5. The method as described in claim 1, characterized in that, Data augmentation includes at least one of rotation transformation, shearing transformation, and perspective transformation.
6. The method as described in claim 1, characterized in that, The single digital detector is the YOLO11 object detection model.
7. A machine vision-based system for recognizing handwritten serial numbers on the surface of parts, characterized in that, include: Sample acquisition and expansion module: used to acquire initial image samples of part surfaces containing handwritten digit numbers, and to crumple the paper containing handwritten digit numbers to obtain wrinkled deformation samples. The wrinkled deformation samples are then merged with the initial image samples to generate an expanded training sample set. The target annotation module is used to annotate the bounding box and digit label of each handwritten digit for each image sample in the expanded training sample set, and generate the category label file corresponding to each image sample. The expanded training sample set and its category label file together constitute the target detection training dataset. Model training module: Used to perform data augmentation on the training samples in the object detection training dataset and generate an augmented training dataset; Train a single digit detector using the enhanced training dataset; Model recognition module: used to identify the numbers of target detection images using a trained single digit detector, and output the digit category and bounding box position coordinates of each target detection digit in the target detection image; The number reconstruction module is used to divide the bounding box coordinates of the detected numbers into rows, sort the bounding boxes in each row in ascending order according to their x-coordinate values, generate an ordered number sequence for that row based on the number category corresponding to the detected number, and concatenate all the ordered number sequences of all rows according to the numerical order of the clustering intervals of the y-coordinates to reconstruct the complete number string.

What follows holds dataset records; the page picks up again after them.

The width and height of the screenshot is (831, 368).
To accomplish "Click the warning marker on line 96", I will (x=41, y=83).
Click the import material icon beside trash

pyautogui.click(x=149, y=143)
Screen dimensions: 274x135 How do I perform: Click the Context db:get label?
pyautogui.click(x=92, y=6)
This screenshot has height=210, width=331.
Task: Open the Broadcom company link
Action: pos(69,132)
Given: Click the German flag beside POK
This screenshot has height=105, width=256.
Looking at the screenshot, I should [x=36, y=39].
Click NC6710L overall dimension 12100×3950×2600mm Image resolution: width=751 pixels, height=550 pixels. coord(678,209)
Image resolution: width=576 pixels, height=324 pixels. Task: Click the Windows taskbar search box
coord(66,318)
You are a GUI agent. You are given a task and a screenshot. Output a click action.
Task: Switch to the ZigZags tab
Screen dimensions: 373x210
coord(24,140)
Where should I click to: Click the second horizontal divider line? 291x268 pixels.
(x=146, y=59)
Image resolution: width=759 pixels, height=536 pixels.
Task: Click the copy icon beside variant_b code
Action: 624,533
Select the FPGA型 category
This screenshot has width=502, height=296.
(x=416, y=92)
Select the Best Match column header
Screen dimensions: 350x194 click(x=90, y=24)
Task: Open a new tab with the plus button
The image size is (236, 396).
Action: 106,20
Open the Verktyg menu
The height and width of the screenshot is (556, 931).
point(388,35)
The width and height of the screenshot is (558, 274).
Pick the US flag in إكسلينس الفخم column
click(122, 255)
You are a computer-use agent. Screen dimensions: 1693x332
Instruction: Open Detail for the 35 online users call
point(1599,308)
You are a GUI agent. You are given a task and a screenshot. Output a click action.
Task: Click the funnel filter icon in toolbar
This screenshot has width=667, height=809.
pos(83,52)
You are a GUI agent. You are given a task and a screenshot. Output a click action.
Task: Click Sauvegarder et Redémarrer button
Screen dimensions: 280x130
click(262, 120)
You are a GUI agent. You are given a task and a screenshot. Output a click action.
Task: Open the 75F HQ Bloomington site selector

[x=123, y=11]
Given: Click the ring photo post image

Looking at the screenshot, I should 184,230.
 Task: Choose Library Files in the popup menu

8. The system as described in claim 7, characterized in that, The system also includes a visualization module; The visualization module, connected to the number reconstruction module, is used to display the original image, detection boxes, and the recognized number string results.
9. A computer-readable storage medium, characterized in that, The storage medium stores a computer program, which, when executed by a processor, implements the method described in any one of claims 1 to 6.
10. A computer device, characterized in that, It includes a memory, a processor, and a computer program stored in the memory and executable on the processor, wherein the processor executes the program to implement the method described in any one of claims 1 to 6.